# \ does not work - Language=English, keyboard=German



## mjs7352 (Dec 29, 2008)

*Shortcut \ (backslash) does not work - Language=English, keyboard=German*

Hi,

I use a German keyboard and the Windows Vista German keyboard layout.    

When I set GERMAN as language in LR preferences, then the shortcut for View|Before/After|Before Only is < (less than) and the shortcut works well. 

When I set ENGLISH as language in LR preferences, then the shortcut for View|Before/After|Before Only is \ (backslash) and the shortcut does NOT work (i.e., it does not switch to the before state).     

Analogous the shortcut \ (backslash) for View|Show Filter in Library module does NOT work (i.e., it does not toggle the visibility of the filter bar).    

Please note: For entering a \ (backslash) on the Germany keyboard I have to press AltGr+ß (note: ß is on the same key as ?).

════

### Given task 1:
In the forum thread about the backslash shortcut, quote the passage from "When I set ENGLISH" up to and including "same key as ?).".

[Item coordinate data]
════

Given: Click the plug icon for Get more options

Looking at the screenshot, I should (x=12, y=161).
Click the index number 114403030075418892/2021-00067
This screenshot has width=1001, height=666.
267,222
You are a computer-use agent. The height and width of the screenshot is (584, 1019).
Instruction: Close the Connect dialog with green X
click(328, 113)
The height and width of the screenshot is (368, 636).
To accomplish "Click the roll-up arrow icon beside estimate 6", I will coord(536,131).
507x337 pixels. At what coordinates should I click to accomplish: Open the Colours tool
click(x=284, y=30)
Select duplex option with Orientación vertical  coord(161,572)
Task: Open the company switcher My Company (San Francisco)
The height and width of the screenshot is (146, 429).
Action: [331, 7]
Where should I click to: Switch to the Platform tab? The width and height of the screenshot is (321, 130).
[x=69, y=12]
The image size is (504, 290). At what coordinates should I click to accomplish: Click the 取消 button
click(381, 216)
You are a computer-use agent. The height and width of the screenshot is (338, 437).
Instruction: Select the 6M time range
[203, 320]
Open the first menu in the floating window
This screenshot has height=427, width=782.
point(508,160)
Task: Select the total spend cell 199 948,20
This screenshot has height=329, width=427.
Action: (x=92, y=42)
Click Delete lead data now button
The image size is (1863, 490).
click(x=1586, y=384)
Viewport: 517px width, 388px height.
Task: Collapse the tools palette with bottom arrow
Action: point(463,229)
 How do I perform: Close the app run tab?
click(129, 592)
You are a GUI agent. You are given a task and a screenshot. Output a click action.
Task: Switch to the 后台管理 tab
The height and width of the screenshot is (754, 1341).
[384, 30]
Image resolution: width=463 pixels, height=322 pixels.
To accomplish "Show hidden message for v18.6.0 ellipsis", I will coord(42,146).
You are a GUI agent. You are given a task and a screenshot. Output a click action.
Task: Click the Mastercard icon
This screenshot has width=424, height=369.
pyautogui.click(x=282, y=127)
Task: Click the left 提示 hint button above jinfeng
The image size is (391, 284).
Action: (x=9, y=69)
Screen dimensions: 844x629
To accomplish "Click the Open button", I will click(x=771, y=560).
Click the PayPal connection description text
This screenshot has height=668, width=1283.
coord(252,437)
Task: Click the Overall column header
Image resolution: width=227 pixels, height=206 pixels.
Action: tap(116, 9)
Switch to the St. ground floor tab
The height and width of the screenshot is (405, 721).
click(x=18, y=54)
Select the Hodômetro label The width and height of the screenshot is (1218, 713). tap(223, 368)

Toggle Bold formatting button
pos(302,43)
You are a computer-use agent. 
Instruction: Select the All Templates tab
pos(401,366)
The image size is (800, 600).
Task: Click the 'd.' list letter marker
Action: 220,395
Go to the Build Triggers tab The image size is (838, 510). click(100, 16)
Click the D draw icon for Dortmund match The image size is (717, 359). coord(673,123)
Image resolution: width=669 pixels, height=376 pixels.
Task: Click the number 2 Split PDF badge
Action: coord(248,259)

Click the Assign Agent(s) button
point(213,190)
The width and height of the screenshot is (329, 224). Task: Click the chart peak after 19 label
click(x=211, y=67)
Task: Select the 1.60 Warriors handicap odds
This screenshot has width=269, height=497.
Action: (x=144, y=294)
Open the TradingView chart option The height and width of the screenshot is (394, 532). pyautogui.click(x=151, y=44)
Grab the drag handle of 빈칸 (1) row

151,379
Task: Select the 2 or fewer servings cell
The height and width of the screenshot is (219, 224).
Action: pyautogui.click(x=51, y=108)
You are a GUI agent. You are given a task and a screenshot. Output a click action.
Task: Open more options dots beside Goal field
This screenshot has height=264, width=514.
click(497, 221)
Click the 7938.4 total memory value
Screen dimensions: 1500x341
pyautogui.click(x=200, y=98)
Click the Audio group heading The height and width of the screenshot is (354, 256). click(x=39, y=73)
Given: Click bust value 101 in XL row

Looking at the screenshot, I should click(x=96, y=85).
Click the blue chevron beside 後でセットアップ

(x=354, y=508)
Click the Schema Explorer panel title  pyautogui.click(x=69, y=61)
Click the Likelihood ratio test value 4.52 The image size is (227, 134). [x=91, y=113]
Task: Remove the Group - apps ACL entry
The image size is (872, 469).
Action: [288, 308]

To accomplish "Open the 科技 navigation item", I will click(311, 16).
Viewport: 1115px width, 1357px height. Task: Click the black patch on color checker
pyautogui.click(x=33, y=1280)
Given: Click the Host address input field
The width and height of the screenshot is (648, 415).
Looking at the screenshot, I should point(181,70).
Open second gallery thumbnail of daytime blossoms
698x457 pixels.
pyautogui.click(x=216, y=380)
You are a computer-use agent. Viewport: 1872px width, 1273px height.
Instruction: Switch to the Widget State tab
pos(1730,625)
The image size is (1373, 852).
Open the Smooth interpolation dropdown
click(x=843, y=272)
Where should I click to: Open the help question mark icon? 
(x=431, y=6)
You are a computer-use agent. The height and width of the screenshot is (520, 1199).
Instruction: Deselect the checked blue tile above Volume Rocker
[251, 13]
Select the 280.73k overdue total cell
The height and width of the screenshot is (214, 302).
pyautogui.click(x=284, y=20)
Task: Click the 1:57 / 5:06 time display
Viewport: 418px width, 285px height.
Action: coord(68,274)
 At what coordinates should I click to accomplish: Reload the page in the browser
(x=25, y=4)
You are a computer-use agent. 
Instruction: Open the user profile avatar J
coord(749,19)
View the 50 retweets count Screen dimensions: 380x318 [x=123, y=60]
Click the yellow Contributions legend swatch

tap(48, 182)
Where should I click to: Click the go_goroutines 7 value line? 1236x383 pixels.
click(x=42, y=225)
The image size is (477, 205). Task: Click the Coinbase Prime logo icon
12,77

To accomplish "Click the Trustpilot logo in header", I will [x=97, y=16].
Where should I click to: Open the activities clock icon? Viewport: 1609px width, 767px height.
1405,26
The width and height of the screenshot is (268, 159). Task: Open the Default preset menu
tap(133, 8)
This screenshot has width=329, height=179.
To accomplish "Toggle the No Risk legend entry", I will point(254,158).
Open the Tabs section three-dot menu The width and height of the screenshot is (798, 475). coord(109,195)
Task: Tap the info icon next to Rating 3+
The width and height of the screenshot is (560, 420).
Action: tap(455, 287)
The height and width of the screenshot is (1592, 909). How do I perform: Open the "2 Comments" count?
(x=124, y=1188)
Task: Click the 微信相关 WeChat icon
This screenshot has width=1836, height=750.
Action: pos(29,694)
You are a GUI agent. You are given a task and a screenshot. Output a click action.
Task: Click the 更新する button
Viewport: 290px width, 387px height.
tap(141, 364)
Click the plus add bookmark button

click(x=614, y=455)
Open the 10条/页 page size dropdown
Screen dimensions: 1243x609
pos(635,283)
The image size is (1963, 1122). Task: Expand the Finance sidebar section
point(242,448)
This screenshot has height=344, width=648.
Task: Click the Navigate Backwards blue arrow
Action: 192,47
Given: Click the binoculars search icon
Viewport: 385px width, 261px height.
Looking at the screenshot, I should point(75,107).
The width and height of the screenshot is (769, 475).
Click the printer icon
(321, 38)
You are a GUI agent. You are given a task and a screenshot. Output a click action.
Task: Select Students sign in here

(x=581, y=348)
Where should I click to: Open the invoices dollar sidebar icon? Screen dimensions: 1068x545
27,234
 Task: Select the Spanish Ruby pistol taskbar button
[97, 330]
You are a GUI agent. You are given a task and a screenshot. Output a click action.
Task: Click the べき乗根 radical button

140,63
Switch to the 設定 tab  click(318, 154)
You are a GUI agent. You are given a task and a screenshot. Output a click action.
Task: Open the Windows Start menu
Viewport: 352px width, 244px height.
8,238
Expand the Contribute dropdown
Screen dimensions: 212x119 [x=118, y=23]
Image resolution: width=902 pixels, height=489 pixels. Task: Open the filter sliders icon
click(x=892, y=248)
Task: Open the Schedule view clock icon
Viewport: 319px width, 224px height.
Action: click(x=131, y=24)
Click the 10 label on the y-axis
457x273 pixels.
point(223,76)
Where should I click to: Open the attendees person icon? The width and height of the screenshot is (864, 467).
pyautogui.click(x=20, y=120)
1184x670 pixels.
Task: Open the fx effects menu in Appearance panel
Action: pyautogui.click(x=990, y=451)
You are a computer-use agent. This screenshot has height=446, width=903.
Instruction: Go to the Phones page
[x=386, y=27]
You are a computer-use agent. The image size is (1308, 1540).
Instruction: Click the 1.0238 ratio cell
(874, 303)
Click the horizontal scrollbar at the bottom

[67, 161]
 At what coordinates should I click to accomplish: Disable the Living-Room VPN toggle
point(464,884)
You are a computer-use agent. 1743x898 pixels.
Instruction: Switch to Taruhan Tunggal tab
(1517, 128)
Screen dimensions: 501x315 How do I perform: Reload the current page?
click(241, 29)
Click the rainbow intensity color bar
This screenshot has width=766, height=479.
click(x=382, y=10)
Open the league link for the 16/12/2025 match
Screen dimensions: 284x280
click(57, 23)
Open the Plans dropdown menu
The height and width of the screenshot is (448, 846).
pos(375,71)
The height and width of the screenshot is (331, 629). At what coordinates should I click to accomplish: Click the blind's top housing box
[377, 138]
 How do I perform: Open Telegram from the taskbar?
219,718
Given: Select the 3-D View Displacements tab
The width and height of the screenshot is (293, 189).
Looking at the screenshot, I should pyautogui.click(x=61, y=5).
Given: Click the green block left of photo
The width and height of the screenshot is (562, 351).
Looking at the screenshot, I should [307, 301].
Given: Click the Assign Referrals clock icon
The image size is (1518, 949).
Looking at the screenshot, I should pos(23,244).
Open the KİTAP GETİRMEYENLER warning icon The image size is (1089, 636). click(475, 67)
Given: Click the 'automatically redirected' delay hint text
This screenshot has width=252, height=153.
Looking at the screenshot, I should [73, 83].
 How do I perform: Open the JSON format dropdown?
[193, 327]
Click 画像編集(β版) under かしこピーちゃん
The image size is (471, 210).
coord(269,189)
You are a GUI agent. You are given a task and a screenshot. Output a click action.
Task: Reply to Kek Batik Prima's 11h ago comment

════

### Given task 2:
Put the entries into a Markdown table with the columns Row and Line, one numbered row for each line. Cover everything from the first line of the entries up to and including the line with "point(508,160)", and leave out blank lines.

### Complete output 1:
When I set ENGLISH as language in LR preferences, then the shortcut for View|Before/After|Before Only is \ (backslash) and the shortcut does NOT work (i.e., it does not switch to the before state).     

Analogous the shortcut \ (backslash) for View|Show Filter in Library module does NOT work (i.e., it does not toggle the visibility of the filter bar).    

Please note: For entering a \ (backslash) on the Germany keyboard I have to press AltGr+ß (note: ß is on the same key as ?).

### Complete output 2:
| Row | Line |
|---|---|
| 1 | Given: Click the plug icon for Get more options |
| 2 | Looking at the screenshot, I should (x=12, y=161). |
| 3 | Click the index number 114403030075418892/2021-00067 |
| 4 | This screenshot has width=1001, height=666. |
| 5 | 267,222 |
| 6 | You are a computer-use agent. The height and width of the screenshot is (584, 1019). |
| 7 | Instruction: Close the Connect dialog with green X |
| 8 | click(328, 113) |
| 9 | The height and width of the screenshot is (368, 636). |
| 10 | To accomplish "Click the roll-up arrow icon beside estimate 6", I will coord(536,131). |
| 11 | 507x337 pixels. At what coordinates should I click to accomplish: Open the Colours tool |
| 12 | click(x=284, y=30) |
| 13 | Select duplex option with Orientación vertical  coord(161,572) |
| 14 | Task: Open the company switcher My Company (San Francisco) |
| 15 | The height and width of the screenshot is (146, 429). |
| 16 | Action: [331, 7] |
| 17 | Where should I click to: Switch to the Platform tab? The width and height of the screenshot is (321, 130). |
| 18 | [x=69, y=12] |
| 19 | The image size is (504, 290). At what coordinates should I click to accomplish: Click the 取消 button |
| 20 | click(381, 216) |
| 21 | You are a computer-use agent. The height and width of the screenshot is (338, 437). |
| 22 | Instruction: Select the 6M time range |
| 23 | [203, 320] |
| 24 | Open the first menu in the floating window |
| 25 | This screenshot has height=427, width=782. |
| 26 | point(508,160) |